Legende: Video «Stellenabbau bei der Swisscom» abspielen. Laufzeit 1:43 Minuten.
Aus Tagesschau vom 08.02.2017.

300 Stellen will die Swisscom im laufenden Jahr abbauen – zusätzlich zu den 700 Stellen, die der Telekomanbieter im Jahr 2016 gestrichen hatte. Wo genau die Stellen abgebaut werden sollen, sagte CEO Urs Schäppi nicht. Nur: Es würden alle Bereiche überprüft.

Auch eine definitive Stellen-Zahl für das gesamte Sparprogramm bis 2020 blieb Schäppi schuldig. Wie es nach 2017 weitergehe, könne er derzeit nicht sagen. Die Verantwortlichen würden dies für jedes Jahr neu ansehen. Er schliesst «bei dem rasanten Strukturwandel im ICT-Markt» nicht aus, dass auch in den kommenden Jahren Stellen wegfallen werde.

Andererseits: Wenn plötzlich ein neuer Bereich stark wachse, könne es auch sein, dass am Ende des Jahres der Stellenbestand höher sei als geplant.

Die Vorgeschichte

  • Swisscom präsentierte die Zahlen zum Geschäftsjahr 2016. Ergebnis: 1,6 Milliarden Franken Gewinn.
  • Trotz des positiven Ergebnisses will das Unternehmen weiter an seinem Sparpaket festhalten.
  • Und baut sogar mehr Stellen ab als ursprünglich kommuniziert: Statt 700 sollen es jetzt insgesamt 1000 Stellen sein.
  • Die Gewerkschaft Transfair übt Kritik an der Unternehmenspolitik.
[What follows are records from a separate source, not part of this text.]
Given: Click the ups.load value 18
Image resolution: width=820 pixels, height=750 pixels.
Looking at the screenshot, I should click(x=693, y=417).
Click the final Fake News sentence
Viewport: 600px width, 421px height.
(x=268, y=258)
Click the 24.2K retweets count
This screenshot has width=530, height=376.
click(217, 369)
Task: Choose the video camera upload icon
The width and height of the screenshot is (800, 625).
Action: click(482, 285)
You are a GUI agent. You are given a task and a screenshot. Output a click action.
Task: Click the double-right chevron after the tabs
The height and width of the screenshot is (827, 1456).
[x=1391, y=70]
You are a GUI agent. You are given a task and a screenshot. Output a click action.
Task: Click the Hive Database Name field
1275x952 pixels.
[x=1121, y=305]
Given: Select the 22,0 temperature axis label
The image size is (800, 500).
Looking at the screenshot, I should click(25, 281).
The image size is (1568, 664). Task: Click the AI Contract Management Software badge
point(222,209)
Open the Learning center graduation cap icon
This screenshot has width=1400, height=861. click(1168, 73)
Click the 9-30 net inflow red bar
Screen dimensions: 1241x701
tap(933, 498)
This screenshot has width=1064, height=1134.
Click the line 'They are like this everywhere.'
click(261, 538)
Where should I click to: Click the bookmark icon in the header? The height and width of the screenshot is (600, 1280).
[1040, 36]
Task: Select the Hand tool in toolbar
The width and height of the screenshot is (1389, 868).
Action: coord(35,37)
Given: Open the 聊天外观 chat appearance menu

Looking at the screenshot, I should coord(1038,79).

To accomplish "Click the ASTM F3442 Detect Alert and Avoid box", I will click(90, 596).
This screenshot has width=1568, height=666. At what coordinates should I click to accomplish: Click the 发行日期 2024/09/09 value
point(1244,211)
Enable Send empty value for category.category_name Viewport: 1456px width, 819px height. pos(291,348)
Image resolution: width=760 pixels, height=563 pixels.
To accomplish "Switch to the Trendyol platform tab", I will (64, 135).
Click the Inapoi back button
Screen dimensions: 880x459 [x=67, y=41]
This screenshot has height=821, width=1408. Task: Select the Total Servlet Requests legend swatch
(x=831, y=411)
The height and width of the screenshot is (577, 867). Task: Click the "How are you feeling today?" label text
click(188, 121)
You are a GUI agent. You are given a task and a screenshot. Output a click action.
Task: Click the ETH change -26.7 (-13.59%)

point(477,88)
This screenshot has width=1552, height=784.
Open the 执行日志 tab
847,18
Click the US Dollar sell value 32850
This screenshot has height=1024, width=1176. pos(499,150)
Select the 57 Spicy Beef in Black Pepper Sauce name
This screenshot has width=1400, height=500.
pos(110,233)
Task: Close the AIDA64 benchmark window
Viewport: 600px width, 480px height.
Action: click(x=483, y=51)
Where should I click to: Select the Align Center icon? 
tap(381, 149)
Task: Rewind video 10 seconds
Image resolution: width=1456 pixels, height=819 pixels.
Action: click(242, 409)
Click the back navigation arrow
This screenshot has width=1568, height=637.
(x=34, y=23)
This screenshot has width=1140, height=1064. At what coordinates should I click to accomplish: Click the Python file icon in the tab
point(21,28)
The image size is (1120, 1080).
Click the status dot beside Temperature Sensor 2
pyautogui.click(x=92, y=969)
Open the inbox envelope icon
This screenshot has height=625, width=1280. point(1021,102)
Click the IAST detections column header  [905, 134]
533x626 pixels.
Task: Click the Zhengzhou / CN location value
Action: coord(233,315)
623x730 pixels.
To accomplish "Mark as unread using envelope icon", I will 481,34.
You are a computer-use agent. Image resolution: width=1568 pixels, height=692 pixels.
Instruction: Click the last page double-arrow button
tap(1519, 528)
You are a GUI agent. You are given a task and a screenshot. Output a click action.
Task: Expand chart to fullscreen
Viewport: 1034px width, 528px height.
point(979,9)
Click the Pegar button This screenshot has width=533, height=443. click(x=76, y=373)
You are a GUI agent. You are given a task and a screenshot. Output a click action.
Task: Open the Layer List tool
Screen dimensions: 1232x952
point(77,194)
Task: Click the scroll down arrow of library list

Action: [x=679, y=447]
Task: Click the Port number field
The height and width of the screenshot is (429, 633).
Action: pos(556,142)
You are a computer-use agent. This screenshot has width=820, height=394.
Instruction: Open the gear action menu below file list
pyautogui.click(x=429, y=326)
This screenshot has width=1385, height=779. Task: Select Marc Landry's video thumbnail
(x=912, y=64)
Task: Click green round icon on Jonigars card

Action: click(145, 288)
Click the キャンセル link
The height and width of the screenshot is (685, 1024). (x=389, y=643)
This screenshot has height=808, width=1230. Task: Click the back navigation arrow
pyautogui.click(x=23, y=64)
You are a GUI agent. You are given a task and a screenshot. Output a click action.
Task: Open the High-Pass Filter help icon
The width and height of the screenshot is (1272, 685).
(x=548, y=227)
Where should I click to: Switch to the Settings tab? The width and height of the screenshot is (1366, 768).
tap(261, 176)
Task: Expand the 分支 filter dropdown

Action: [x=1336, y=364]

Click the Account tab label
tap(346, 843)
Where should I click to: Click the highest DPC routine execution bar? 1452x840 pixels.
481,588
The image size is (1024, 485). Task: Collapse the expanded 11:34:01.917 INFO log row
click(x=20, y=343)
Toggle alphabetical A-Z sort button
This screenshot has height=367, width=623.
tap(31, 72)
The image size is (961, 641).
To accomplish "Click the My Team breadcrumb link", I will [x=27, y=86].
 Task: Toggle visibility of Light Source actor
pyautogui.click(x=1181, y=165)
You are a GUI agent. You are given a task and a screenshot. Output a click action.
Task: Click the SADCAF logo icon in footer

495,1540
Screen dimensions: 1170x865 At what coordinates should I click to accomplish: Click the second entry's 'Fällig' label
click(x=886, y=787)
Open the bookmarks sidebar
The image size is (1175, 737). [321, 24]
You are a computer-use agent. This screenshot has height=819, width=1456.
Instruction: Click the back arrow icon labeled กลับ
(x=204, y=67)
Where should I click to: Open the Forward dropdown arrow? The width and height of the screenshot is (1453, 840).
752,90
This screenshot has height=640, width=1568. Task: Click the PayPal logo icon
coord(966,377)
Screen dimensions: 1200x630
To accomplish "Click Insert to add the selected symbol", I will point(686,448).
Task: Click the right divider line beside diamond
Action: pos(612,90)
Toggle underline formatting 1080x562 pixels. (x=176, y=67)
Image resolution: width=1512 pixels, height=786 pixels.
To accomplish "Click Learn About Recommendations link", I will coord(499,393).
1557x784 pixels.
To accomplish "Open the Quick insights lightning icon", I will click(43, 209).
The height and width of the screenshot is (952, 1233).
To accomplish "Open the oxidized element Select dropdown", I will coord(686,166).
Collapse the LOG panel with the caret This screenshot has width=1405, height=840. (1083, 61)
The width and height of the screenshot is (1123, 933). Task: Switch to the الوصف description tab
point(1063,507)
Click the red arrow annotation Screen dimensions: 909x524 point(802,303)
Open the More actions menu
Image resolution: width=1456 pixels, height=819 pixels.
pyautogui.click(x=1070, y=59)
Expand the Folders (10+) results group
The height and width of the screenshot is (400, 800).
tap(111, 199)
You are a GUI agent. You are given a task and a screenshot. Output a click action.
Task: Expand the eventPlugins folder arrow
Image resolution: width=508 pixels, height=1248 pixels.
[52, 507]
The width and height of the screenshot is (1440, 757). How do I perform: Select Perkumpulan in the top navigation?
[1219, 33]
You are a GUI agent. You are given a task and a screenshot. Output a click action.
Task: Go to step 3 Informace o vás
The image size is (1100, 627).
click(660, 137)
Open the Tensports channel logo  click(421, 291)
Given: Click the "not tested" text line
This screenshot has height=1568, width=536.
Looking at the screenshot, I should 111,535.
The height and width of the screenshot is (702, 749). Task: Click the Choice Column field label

SRF News: Die Swisscom hat letztes Jahr mehr verdient und baut trotzdem 1000 Stellen ab. Wie geht das zusammen?

SRF-Wirtschaftsredaktor Samuel Emch: Der Gewinnsprung bei der Swisscom ist vorwiegend über Sondereffekte zustande gekommen. Die Ausgangslage für den Konzern ist immer noch die gleiche: Das Telekomgeschäft wandelt sich schnell, damit wandelt sich auch die Belegschaft. Dass die Swisscom heute einen erneuten Stellenabbau bekannt gibt, damit hat man nicht gerechnet.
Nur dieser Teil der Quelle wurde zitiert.